Britain on Saturday denounced Iran’s seizure of a British-flagged oil tanker in the Gulf as a “hostile act” and rejected Tehran’s explanation that it seized the vessel because it had been involved in an accident. 

Iran’s Revolutionary Guards posted a video online showing speedboats pulling alongside the Stena Impero tanker, its name clearly visible. Troops wearing ski masks and carrying machine guns rappelled to its deck from a helicopter, the same tactics used by British Royal Marines to seize an Iranian tanker off the coast of Gibraltar two weeks ago. 

Friday’s action in the global oil trade’s most important waterway has been viewed in the West as a major escalation after three months of confrontation that has already taken Iran and the United States to the brink of war. 

It follows threats from Tehran to retaliate for Britain’s July 4 seizure of the Iranian tanker Grace 1, accused of violating sanctions on Syria. 

British Defense Secretary Penny Mordaunt called the incident a “hostile act”. Foreign Secretary Jeremy Hunt said he had expressed “extreme disappointment” by phone to his Iranian counterpart, Mohammad Javad Zarif. Britain also summoned the Iranian charge d’affaires in London. 

A spokesman for Iran’s Revolutionary Guards, Brigadier-General Ramezan Sharif, said Tehran had seized the ship in the Strait of Hormuz despite the “resistance and interference” of a British warship which had been escorting it. No British warship was visible in the video posted by the Guards. 

Iran’s Fars news agency said the Guards had taken control of the Stena Impero on Friday after it collided with an Iranian fishing boat whose distress call it ignored. 

The vessel, carrying no cargo, was taken to the Iranian port of Bandar Abbas. It will remain there with its 23 crew – 18 of them Indians – while the accident is investigated, Iranian news agencies quoted the head of Ports and Maritime Organization in southern Hormozgan province, Allahmorad Afifipour, as saying. 

In a letter to the U.N. Security Council, Britain said the tanker was approached by Iranian forces when it was in Omani territorial waters exercising its lawful right of passage, and the action “constitutes illegal interference.” 

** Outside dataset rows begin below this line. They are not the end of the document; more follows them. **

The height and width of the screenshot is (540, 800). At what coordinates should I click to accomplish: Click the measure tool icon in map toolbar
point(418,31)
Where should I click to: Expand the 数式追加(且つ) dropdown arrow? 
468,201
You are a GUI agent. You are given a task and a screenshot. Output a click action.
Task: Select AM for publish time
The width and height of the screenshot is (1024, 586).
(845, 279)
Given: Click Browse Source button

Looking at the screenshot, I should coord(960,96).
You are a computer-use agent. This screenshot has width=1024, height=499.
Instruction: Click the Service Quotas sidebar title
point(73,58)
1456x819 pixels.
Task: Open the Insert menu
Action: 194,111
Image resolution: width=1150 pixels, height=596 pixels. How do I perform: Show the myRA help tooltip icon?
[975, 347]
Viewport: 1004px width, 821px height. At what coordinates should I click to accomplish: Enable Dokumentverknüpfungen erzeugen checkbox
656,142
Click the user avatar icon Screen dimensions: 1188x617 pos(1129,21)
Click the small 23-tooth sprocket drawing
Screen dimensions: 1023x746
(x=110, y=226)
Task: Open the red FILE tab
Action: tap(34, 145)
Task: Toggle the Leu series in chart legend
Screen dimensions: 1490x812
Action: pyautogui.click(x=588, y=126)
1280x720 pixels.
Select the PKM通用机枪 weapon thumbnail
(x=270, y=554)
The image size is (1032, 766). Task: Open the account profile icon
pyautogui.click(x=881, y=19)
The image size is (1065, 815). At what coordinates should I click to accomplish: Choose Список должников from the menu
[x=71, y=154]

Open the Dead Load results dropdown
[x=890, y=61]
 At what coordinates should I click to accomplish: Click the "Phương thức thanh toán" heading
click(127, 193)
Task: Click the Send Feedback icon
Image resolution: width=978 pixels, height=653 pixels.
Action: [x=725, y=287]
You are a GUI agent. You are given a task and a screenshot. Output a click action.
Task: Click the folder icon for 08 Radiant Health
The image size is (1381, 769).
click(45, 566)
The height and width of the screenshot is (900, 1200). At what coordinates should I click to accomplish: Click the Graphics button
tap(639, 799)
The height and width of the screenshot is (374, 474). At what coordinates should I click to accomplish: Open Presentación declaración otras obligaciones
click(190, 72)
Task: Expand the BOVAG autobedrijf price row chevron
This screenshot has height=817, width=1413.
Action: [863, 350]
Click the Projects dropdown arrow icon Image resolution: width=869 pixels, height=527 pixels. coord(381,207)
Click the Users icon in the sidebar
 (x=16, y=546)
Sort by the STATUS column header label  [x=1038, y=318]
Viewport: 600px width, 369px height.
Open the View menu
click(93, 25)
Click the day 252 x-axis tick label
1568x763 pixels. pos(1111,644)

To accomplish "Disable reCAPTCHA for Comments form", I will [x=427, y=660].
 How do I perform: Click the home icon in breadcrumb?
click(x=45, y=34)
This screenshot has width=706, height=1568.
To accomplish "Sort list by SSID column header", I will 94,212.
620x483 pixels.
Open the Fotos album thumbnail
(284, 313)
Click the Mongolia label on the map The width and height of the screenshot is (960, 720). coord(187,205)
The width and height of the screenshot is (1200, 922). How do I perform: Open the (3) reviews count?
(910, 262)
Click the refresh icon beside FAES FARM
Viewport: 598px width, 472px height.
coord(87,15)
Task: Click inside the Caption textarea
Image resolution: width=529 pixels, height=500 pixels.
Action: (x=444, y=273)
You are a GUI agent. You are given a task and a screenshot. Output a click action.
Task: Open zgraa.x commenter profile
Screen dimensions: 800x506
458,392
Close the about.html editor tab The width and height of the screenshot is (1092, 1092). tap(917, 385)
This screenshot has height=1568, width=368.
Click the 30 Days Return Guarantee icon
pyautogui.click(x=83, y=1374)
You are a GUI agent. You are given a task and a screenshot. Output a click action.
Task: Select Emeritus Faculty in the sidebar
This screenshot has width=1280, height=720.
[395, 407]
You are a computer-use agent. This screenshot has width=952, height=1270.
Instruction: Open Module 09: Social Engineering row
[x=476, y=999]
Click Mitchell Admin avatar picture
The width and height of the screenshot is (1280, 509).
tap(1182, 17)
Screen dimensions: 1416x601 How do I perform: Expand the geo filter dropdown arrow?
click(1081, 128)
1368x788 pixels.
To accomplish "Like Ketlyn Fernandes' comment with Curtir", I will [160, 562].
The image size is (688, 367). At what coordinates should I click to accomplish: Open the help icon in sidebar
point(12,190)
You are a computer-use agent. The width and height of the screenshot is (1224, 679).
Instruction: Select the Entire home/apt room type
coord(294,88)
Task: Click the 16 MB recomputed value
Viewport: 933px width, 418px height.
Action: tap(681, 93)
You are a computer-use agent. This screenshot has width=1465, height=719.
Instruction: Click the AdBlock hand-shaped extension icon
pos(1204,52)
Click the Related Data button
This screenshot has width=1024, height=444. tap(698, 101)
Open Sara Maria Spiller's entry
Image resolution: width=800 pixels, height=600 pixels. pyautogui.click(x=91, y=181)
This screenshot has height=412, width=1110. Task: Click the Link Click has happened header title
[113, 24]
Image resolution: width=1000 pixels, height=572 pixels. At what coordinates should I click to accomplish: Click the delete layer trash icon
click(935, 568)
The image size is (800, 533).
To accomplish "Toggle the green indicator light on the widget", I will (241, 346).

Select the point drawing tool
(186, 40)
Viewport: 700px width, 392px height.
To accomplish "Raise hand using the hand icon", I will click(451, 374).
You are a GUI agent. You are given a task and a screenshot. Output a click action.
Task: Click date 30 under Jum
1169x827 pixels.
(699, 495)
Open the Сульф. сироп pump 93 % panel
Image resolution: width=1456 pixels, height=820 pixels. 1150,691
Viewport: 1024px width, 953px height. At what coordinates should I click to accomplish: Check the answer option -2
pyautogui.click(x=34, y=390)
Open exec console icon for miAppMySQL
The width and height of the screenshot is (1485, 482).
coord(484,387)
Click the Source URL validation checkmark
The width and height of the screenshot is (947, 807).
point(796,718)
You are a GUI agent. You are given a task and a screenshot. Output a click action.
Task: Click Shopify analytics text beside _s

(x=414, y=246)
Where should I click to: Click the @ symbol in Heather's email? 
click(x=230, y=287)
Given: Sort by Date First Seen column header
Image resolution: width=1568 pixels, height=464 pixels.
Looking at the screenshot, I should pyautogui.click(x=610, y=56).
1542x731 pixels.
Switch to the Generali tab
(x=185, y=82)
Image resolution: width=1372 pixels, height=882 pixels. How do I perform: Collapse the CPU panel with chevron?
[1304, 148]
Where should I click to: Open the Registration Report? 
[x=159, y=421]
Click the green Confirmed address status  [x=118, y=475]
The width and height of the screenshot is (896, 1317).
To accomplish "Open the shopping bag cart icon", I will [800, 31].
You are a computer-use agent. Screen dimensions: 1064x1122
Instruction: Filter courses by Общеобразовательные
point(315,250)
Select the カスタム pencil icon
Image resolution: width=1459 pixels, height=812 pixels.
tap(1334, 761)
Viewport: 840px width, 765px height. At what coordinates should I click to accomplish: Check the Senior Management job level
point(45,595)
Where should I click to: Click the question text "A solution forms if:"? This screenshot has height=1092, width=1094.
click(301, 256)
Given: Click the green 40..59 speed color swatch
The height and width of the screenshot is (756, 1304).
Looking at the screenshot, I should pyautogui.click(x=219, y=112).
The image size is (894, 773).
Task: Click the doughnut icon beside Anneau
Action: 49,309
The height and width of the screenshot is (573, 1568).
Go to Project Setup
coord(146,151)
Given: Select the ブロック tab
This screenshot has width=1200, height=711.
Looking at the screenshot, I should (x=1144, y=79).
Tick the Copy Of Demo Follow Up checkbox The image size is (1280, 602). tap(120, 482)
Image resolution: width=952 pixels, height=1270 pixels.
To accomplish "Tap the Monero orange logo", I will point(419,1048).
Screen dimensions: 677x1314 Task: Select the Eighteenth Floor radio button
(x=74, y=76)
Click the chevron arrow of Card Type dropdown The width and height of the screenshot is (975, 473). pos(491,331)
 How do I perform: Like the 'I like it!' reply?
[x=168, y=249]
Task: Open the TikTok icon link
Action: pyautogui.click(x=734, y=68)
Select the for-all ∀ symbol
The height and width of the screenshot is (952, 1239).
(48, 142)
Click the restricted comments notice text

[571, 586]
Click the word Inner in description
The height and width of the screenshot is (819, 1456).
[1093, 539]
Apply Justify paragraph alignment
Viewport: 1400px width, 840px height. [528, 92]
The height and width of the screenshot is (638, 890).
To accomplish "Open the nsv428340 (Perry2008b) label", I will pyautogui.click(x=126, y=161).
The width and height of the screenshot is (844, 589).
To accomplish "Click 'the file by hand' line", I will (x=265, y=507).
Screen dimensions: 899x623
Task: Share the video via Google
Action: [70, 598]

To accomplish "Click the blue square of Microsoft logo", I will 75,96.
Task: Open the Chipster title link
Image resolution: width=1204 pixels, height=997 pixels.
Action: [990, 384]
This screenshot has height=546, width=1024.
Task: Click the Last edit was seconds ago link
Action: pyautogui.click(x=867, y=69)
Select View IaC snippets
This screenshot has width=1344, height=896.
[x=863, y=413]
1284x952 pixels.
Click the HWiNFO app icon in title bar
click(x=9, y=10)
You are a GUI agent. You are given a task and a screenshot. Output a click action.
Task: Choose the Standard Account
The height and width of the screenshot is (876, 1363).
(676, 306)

“Current tensions are extremely concerning, and our priority is to de-escalate. We do not seek confrontation with Iran,” the letter said. “But it is unacceptable and highly escalatory to threaten shipping going about its legitimate business through internationally recognized transit corridors.” 

Oil prices up

Zarif told Hunt that the ship must go through a legal process before it can be released, Iran’s ISNA news agency reported. 

The strait, between Iran and the Arabian peninsula, is the sole outlet for exports of most Middle Eastern oil, and the seizure sent oil prices sharply higher. The United States, which tightened sanctions against Iran in May with the aim of halting its oil exports altogether, has been warning for months of an Iranian threat to shipping in the strait. 

U.S. Secretary of State Mike Pompeo said he also discussed the situation with Hunt, his British counterpart. 

“We talked about what they’ve seen, what they know, and how they’re beginning to think about how they will respond,” Pompeo said in an interview with the Washington Examiner that was published on Saturday by the State Department. “Iran is in a place today that they have taken themselves.” 

Another oil tanker, the Mesdar, was also boarded by Iranian personnel on Friday and temporarily forced to divert toward Iran, but later was allowed to continue on its route through the strait. On Saturday Algeria’s APS news agency said the Mesdar was owned by Algeria’s state oil company Sonatrach. 

France, Germany and the European Union joined Britain in condemning the seizure. 

The three big European countries are signatories to a 2015 nuclear deal between Tehran and world powers that Washington undermined by quitting last year, setting Iran’s already fragile relations with the West on a downward spiral. 

Under the pact, Iran agreed to restrict nuclear work in return for lifting sanctions. The European countries opposed the Trump administration’s decision to abandon the agreement last year, but have so far failed to fulfill promises to Iran of providing alternative means for it to access world trade. 

Extreme disappointment 

“Just spoke to … Zarif and expressed extreme disappointment that having assured me last Saturday Iran wanted to de-escalate situation, they have behaved in the opposite way,” Hunt wrote on Twitter. “This has to be about actions not words if we are to find a way through.” 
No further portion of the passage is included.